> ABOUT THIS TASK
Your answer should hold exactly the lines from the line containing "Click the Desktop title bar folder icon" through the end of the entries that follow.

> DATA SHOWN
=== Section Start ===
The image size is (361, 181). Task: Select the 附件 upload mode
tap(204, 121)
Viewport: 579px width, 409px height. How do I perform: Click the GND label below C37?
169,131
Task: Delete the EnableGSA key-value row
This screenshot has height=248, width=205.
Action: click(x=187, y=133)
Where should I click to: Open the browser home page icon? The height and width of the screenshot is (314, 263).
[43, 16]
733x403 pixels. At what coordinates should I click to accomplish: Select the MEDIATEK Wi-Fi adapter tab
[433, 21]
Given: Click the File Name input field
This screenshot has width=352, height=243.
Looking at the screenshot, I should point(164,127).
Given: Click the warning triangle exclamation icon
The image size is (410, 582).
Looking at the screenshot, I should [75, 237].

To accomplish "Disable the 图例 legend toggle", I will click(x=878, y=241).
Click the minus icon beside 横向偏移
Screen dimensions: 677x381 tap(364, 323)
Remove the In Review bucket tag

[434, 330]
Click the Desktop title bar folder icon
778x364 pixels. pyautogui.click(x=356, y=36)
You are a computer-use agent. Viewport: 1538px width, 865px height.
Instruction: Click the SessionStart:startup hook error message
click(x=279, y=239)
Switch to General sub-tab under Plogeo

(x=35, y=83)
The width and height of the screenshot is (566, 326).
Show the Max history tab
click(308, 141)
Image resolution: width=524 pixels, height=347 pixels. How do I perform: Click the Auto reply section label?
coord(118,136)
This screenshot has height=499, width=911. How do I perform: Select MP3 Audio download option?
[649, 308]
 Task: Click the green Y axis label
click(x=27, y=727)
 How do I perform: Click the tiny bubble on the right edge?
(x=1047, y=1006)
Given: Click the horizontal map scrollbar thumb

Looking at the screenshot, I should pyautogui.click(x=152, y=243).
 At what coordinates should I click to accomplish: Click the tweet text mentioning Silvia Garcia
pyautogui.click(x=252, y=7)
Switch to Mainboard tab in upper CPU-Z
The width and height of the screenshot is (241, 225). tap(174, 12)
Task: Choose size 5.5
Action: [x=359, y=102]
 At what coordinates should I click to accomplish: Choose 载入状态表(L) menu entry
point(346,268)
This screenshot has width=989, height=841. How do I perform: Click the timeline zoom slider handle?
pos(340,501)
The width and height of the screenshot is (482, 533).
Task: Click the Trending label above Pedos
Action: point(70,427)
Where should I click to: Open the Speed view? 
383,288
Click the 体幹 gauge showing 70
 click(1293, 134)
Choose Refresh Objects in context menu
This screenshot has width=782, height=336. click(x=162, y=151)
=== Section End ===
> SOLUTION FOR THIS TASK
Click the Desktop title bar folder icon
778x364 pixels. pyautogui.click(x=356, y=36)
You are a computer-use agent. Viewport: 1538px width, 865px height.
Instruction: Click the SessionStart:startup hook error message
click(x=279, y=239)
Switch to General sub-tab under Plogeo

(x=35, y=83)
The width and height of the screenshot is (566, 326).
Show the Max history tab
click(308, 141)
Image resolution: width=524 pixels, height=347 pixels. How do I perform: Click the Auto reply section label?
coord(118,136)
This screenshot has height=499, width=911. How do I perform: Select MP3 Audio download option?
[649, 308]
 Task: Click the green Y axis label
click(x=27, y=727)
 How do I perform: Click the tiny bubble on the right edge?
(x=1047, y=1006)
Given: Click the horizontal map scrollbar thumb

Looking at the screenshot, I should pyautogui.click(x=152, y=243).
 At what coordinates should I click to accomplish: Click the tweet text mentioning Silvia Garcia
pyautogui.click(x=252, y=7)
Switch to Mainboard tab in upper CPU-Z
The width and height of the screenshot is (241, 225). tap(174, 12)
Task: Choose size 5.5
Action: [x=359, y=102]
 At what coordinates should I click to accomplish: Choose 载入状态表(L) menu entry
point(346,268)
This screenshot has width=989, height=841. How do I perform: Click the timeline zoom slider handle?
pos(340,501)
The width and height of the screenshot is (482, 533).
Task: Click the Trending label above Pedos
Action: point(70,427)
Where should I click to: Open the Speed view? 
383,288
Click the 体幹 gauge showing 70
 click(1293, 134)
Choose Refresh Objects in context menu
This screenshot has width=782, height=336. click(x=162, y=151)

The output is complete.